Воскресенье, 27 января 1963
Сегодня я получил от дона Хуана предварительную информацию насчет «второй порции», которая составляет следующий этап в традиционном обучении. По его словам, только с этой порции начинается настоящее обучение; в сравнении с ней первая порция - для детей. Вторая порция должна быть освоена в совершенстве, ее надлежит принять, сказал дон Хуан, по крайней мере раз двадцать, прежде чем приступать к третьей. Я спросил:
- Что дает вторая порция?
- Ее используют для виденья. С ее помощью человек может переноситься по воздуху и увидеть все, что пожелает.
- Что, в самом деле можно летать по воздуху, дон Хуан?
- Почему же нет? Я уже говорил тебе, «трава дьявола» для тех, кто ищет силы. Освоивший вторую порцию может с помощью «травы дьявола» делать невообразимые вещи, чтобы получить еще больше силы.

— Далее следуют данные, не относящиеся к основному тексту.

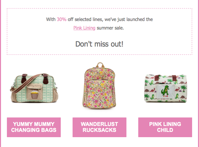Click the green T-rex pocket graphic

(x=165, y=91)
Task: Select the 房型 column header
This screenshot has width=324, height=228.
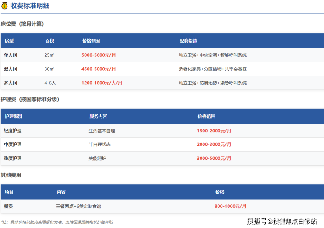Action: click(x=9, y=41)
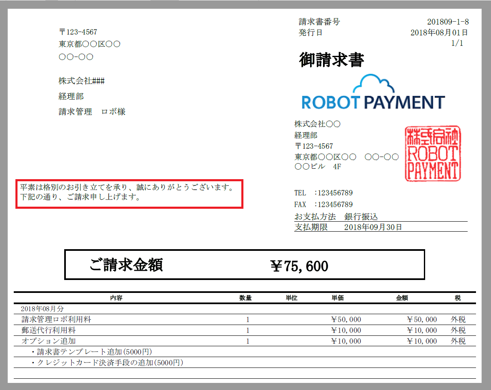This screenshot has width=491, height=390.
Task: Click the 支払期限 2018年09月30日 field
Action: click(348, 227)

- Ну а например, какие вещи, дон Хуан?
- Этого я не могу сказать. У каждого по-разному.
Понедельник, 28 января 1963
Дон Хуан сказал:
- Если у тебя на втором этапе все пройдет успешно, мне останется только показать следующий. Лично я в процессе обучения понял, что «трава дьявола» не для меня, и решил оставить ее путь.

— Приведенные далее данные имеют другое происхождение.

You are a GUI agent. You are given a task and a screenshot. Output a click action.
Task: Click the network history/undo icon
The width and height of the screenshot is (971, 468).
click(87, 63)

- Что привело тебя к этому решению?
- Несколько раз она меня чуть не убила. Однажды было так плохо, что под конец я думал - от боли мне крышка. Но все же выкарабкался.

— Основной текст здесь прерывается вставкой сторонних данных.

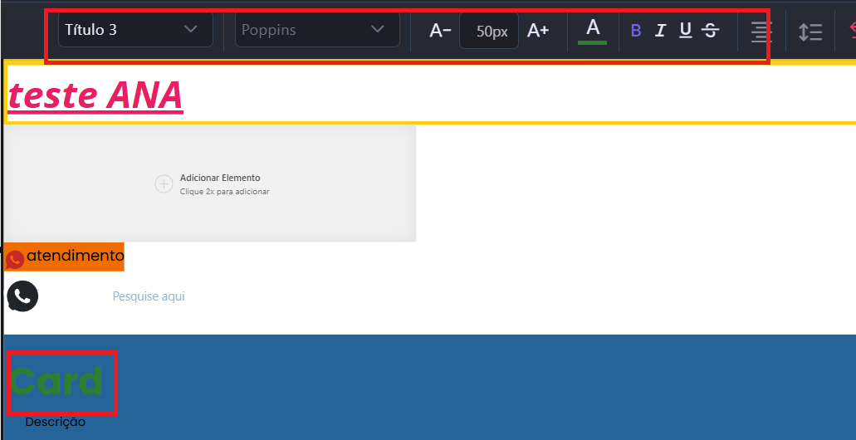Open the text alignment options icon
856x440 pixels.
tap(760, 31)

- Что, был какой-то особый способ этого избежать?
- Да, есть один способ.
- Это что, заклинание, процедура или еще что-нибудь?
- Это способ схватывания вещей. Например, когда я учился «траве дьявола», я был слишком жаден и нетерпелив.
Я хватался за вещи, как дети хватаются за сладости. «Трава дьявола» - это лишь один из миллиона путей. Да и все что угодно - лишь один путь из миллиона (un camino centre cantidades de aminos). Поэтому ты всегда должен помнить, что путь - это только путь; если ты чувствуешь, что он не по тебе, то должен оставить его любой ценой. Чтобы обладать такой ясностью, ты должен вести дисциплинированную жизнь. Только при этом условии ты будешь знать, что любой путь - это всего лишь путь, и ничто не мешает ни тебе самому, ни кому угодно оставить его, если это велит тебе твое сердце. Но предупреждаю: твое решение должно быть свободно от страха или честолюбия. Смотри на любой путь прямо и без колебаний. Испытай его столько раз, сколько найдешь нужным. Затем задай себе, и только себе самому, один вопрос. Этот вопрос задают лишь очень старые люди. Мой бенефактор задал мне его однажды, когда я был молод, но понять его мне тогда помешала слишком горячая кровь. Теперь я его понимаю. Я задам этот вопрос тебе: имеет ли твой путь сердце? Все пути одинаковы: они ведут никуда. Они ведут через кусты или в кусты. Я могу сказать, что в своей жизни прошел длинные-длинные пути, но я не нахожусь нигде. Таков смысл вопроса, который задал мой бенефактор.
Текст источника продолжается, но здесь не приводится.